Dari segi bentuk, dalam makna simbol "tapak dara" tersebut diatas juga disebutkan bahwa, simbol ini tampaknya sangat lokal. Namun, di balik simbol dalam bentuk lokal tersebut terdapat makna yang bernilai universal yang dalam beberapa penggunaannya disebutkan sebagai berikut : 
  • Tapak dara yang digunakan dalam banten pejati sebagai sarana yadnya, disebutkan pula merupakan simbol keseimbangan antara alam makro kosmos dan mikro kosmos.

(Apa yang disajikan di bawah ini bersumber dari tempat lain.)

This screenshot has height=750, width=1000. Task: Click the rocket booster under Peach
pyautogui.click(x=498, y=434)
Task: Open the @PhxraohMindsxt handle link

  • Pada setiap Sasih Kaenem umumnya terjadi wabah yang disebut gering, sasab dan merana.
    • Gering, wabah yang menimpa manusia.
    • Sasab, wabah penyakit yang menimpa ternak, sedangkan
    • Merana, wabah yang menimpa tumbuh-tumbuhan.
      • (Biasanya upacara nangluk merana dilaksanakan untuk menangkal atau mengendalikan gangguan - gangguan yang dapat membawa kehancuran atau penyakit pada tanaman tersebut)
Sebelum wabah itu muncul umat Hindu Bali umumnya mengenakan simbol tapak dara di depan pintu masuk rumah masing-masing yang disertai juga daun pandan berduri yang disebut pandan wong disertai dengan benang tri dhatu yaitu benang merah, hitam dan putih dililitkan menjadi satu.
  • Dalam pengobatan tradisional. Tanda tapak dara dari pamor atau kapur sirih sering digoreskan oleh balian pada bagian tubuh yang dirasakan sakit,
    • sesungguhnya mengandung makna universal. 
  • Disebut tapak dara yang juga karena bentuknya menyerupai bekas kaki burung dara atau burung merpati. Hal ini melambangkan simbol Swastika dalam bentuk khas budaya Hindu di Bali.
Dalam ajaran Hindu alam beserta isinya ini berproses dalam tiga tahap yaitu
  • Srsti, keadaan alam baru dalam proses tercipta.
  • Swastika, proses alam dalam keadaan stabil serba seimbang.
  • Pralaya, proses yang alami menjadi kembali pralina menuju sumbernya yaitu kepada Sang Pencipta.
Jadi tapak dara itu sebagai lambang keseimbangan. Ini artinya, munculnya tanda tapak dara di Bali ini sepertinya untuk mengingatkan kita agar selalu bersikap dan berbuat seimbang.